By SCOTT KILMAN [from The Wall Street Journal, Aug. 32, 2011]
The U.S. Labor Department proposed Wednesday to increase for the first time in four decades its list of jobs too hazardous for hired hands age 15 and younger to do on the farm, long one of the most dangerous places in America for children to work.
Under the proposed changes, laborers who are hired to do such things as drive most tractors or work in tobacco fields would have to be at least 16 years old. Workers who toil in tobacco fields can be exposed to unsafe levels of nicotine, a problem called green-tobacco sickness.
The Labor Department has wrestled for nearly a decade with whether to tighten its safety rules for children working in agriculture, in part because the issue is a political minefield.

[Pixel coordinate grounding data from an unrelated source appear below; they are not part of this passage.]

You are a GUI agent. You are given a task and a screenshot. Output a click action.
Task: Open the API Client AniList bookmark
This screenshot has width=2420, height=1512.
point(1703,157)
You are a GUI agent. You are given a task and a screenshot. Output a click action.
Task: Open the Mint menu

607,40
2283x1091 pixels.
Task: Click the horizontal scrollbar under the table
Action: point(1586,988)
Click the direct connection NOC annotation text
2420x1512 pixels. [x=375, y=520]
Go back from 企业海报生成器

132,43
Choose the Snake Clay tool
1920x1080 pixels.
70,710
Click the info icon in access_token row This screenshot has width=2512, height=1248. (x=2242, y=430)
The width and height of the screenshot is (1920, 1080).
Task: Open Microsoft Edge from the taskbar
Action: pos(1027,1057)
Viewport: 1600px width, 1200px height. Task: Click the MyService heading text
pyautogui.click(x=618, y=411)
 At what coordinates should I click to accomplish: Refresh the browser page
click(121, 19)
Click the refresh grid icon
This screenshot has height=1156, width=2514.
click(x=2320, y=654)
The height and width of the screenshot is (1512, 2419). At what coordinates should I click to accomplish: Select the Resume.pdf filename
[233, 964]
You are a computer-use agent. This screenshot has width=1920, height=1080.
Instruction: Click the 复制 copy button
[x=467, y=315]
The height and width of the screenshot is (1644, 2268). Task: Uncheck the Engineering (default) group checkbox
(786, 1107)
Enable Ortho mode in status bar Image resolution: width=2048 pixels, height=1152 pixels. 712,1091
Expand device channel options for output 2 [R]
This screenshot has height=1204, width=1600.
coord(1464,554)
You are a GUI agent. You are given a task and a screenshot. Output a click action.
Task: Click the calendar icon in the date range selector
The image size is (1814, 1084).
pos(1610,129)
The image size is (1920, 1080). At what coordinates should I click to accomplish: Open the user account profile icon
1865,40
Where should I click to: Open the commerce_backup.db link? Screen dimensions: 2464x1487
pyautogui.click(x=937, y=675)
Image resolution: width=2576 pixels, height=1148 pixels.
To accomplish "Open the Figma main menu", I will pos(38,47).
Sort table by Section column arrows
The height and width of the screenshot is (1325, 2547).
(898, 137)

Agricultural interest groups don’t want federal regulators to make it any harder for them to recruit and train the next generation of farmers. But child-safety advocates want Washington to get tougher than current labor law, which allows 16-year-olds to perform jobs on the farm that regulators deem too hazardous for them to do off the farm at that age, such as handling dynamite, chainsaws and pesticides.
Although the childhood injury rate on farms fell 59% from 1998 to 2009, according to the National Farm Medicine Center in Marshfield, Wis., agriculture still has the second-highest fatality rate among youth workers, and a fatality rate that is nearly six times the average across all industries.
The children of farmers working for their parents are exempt from the Labor Department regulations. They can do any kind of farm work under the theory that their parents are naturally inclined to look out for them.
Separately, the Labor Department said Wednesday that it wants to ban anyone under the age of 18 from working at a commercial feed lot, where livestock are fattened on grain, or an off-farm grain storage elevator. According to Purdue University, 26 people died in U.S. grain-elevator accidents in 2010. Six of the fatalities involved children under the age of 16.
According to the U.S. Agriculture Department, there were 1.2 million hired workers on U.S. farms and ranches in July. However, the USDA doesn’t break down farm labor by age.
The Labor Department is collecting public comments on the proposed changes until Nov. 1.